A significant portion of the Treaty of Rapallo consisted of provisions regulating the status of Italians in the Kingdom of Serbs, Croats and Slovenes, but their number was low, estimated to be several hundred. On the other hand, the addition of the new Italian territory meant the addition of about a half a million South Slavs (mostly Slovenes and Croats) to the country's population. Even though the extent of the Italian territorial expansion was reduced in comparison to that promised by the Treaty of London, the Italian military was satisfied with the defensible land border and the naval facilities in Pula. It thought of Dalmatia as problematic to defend and primarily wanted to deny it to the Russian Empire, but the Russian threat was no longer a realistic prospect since the 1917 October Revolution. Politically, an agreement similar to the Treaty of Rapallo was likely possible at the Paris Peace Conference. However, the inability of the Italian delegation at that conference to enforce the Treaty of London, and annex Rijeka, fuelled the nationalistic myth of the mutilated victory.

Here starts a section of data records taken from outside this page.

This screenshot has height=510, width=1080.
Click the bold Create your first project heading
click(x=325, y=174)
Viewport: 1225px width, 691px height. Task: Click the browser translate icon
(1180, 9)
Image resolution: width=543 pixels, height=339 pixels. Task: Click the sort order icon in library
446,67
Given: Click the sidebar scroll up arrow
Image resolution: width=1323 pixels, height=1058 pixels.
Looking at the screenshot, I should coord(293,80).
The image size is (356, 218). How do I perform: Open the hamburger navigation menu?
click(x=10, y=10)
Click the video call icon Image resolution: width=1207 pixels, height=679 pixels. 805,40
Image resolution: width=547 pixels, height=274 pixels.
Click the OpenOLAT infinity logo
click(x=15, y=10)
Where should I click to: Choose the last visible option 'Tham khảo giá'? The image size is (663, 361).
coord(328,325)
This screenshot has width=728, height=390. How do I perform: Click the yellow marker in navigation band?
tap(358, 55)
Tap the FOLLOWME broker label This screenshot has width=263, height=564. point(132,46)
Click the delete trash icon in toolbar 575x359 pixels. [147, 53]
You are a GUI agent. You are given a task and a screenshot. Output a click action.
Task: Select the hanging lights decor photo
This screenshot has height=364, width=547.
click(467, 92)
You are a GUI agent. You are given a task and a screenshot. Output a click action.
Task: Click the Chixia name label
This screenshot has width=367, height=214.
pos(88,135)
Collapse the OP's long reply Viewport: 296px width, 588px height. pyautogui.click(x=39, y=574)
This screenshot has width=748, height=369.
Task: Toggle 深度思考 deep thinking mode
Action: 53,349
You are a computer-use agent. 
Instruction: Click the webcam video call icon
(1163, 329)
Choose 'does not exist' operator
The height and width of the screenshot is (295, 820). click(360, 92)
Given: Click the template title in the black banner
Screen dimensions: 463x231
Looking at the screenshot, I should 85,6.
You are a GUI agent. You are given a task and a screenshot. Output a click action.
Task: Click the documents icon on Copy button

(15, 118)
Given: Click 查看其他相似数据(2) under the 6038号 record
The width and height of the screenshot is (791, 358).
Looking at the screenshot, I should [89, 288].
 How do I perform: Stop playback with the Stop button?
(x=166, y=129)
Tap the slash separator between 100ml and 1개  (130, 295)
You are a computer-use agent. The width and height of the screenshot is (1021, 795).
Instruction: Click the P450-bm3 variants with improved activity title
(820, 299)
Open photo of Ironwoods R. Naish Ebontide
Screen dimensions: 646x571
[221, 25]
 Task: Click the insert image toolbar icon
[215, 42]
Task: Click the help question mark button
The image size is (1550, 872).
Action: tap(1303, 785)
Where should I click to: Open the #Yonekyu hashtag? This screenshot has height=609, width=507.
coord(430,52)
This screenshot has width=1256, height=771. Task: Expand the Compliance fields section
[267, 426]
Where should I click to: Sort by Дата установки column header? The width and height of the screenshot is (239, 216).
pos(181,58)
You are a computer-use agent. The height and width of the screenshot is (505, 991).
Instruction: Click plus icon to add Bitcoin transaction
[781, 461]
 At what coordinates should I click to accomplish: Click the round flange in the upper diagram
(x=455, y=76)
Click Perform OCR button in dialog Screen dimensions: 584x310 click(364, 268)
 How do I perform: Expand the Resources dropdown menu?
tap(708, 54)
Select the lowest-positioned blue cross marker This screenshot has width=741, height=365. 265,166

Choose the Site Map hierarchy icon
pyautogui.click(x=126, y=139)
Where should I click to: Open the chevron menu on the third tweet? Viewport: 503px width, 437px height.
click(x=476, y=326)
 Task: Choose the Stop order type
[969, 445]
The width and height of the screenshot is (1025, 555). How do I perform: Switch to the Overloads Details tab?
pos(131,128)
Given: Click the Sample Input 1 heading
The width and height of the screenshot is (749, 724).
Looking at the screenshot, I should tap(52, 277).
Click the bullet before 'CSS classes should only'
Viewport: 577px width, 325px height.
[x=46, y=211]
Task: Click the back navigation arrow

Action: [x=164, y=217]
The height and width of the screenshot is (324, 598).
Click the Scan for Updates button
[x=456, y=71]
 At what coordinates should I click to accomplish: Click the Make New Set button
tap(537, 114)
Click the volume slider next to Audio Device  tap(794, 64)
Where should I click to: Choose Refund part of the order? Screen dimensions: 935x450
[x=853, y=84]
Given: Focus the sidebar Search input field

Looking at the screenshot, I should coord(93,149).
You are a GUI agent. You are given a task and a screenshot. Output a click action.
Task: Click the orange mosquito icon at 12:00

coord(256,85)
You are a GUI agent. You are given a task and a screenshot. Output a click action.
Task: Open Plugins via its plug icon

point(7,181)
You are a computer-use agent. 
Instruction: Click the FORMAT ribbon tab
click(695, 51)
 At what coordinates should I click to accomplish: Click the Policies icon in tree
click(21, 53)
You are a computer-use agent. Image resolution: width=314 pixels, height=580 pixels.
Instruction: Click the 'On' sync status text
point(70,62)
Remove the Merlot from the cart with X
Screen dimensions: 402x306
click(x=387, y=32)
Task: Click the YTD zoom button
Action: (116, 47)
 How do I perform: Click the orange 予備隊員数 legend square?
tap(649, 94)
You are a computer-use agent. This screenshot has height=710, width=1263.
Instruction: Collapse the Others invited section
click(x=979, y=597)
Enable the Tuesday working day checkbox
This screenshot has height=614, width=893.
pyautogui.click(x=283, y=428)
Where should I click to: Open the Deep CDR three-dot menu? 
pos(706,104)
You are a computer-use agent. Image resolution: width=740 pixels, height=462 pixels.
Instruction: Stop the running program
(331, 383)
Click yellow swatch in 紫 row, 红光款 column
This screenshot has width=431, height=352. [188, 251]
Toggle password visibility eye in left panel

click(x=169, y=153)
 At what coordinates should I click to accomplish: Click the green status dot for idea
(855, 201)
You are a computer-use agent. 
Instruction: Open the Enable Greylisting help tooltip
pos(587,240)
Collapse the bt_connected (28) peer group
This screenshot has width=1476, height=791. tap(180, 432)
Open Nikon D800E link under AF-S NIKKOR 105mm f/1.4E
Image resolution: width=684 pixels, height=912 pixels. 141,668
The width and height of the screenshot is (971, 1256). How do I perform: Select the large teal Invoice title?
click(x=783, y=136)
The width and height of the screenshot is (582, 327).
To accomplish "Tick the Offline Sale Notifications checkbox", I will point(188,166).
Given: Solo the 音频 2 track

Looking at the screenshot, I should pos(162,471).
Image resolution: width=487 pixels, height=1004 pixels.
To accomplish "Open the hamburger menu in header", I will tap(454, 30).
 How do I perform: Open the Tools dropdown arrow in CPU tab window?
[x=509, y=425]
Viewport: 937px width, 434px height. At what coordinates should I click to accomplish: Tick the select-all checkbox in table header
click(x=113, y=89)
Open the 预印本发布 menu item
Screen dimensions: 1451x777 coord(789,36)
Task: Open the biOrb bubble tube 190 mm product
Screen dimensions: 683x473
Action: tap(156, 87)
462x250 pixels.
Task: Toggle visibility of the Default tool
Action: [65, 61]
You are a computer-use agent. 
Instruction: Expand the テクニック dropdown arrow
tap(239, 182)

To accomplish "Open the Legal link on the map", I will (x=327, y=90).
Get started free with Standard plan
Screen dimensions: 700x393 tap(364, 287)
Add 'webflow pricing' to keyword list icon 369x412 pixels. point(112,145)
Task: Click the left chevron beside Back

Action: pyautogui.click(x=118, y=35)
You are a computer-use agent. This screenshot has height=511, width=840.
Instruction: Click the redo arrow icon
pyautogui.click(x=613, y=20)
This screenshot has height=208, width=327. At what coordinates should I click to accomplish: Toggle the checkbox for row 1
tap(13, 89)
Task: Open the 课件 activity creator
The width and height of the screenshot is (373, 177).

Following the Treaty of Rapallo, the myth persisted and the perception of political failure weakened liberal politicians.

On 6 December 1920, less than a month after resigning from the post of foreign minister, Trumbić gave a speech in Split where he remarked that grief over the loss of national territory was expected, adding that it was an inevitable outcome of the peace conference and the subsequent bilateral negotiations, though most of the Italian territorial gains were reversed in the aftermath of World War II. Nonetheless, Croats and Slovenes complained that their interests were sacrificed by Serbs. The Treaty of Rapallo (along with the death of Nicholas I of Montenegro a few months later) marked the end of Italian support for Montenegrin resistance against the Kingdom of Serbs, Croats and Slovenes. According to historian Srđa Pavlović, the signing of the treaty and the conclusion of the 1920 Kingdom of Serbs, Croats and Slovenes Constitutional Assembly election prompted the Entente powers to break off relations with the Montenegrin government-in-exile. Likewise, all Italian support for the Croatian Committee ended after the treaty was concluded. D'Annunzio condemned the treaty in a declaration of 17 November. The Italian Regency of Carnaro proclaimed a state of war four days later. The Italian Navy drove D'Annunzio from Rijeka in an intervention known as Bloody Christmas. The town became the city-state envisaged by the Treaty of Rapallo. Nonetheless, the Free State of Fiume was short-lived, and Italy annexed it under the 1924 Treaty of Rome. The loss of the hinterland served by the Port of Rijeka led to the decline of importance of both the port and the city, despite the introduction of free economic zone privileges. The same privileges were granted to Zadar, but its status of a semi-enclave limited its development too. Its population grew between 1921 and 1936 from 15,800 to 20,000, but a quarter of the residents were military personnel. At the same time, other cities in Dalmatia enjoyed much faster growth. This was especially true of Split, which became the regional capital instead of Zadar.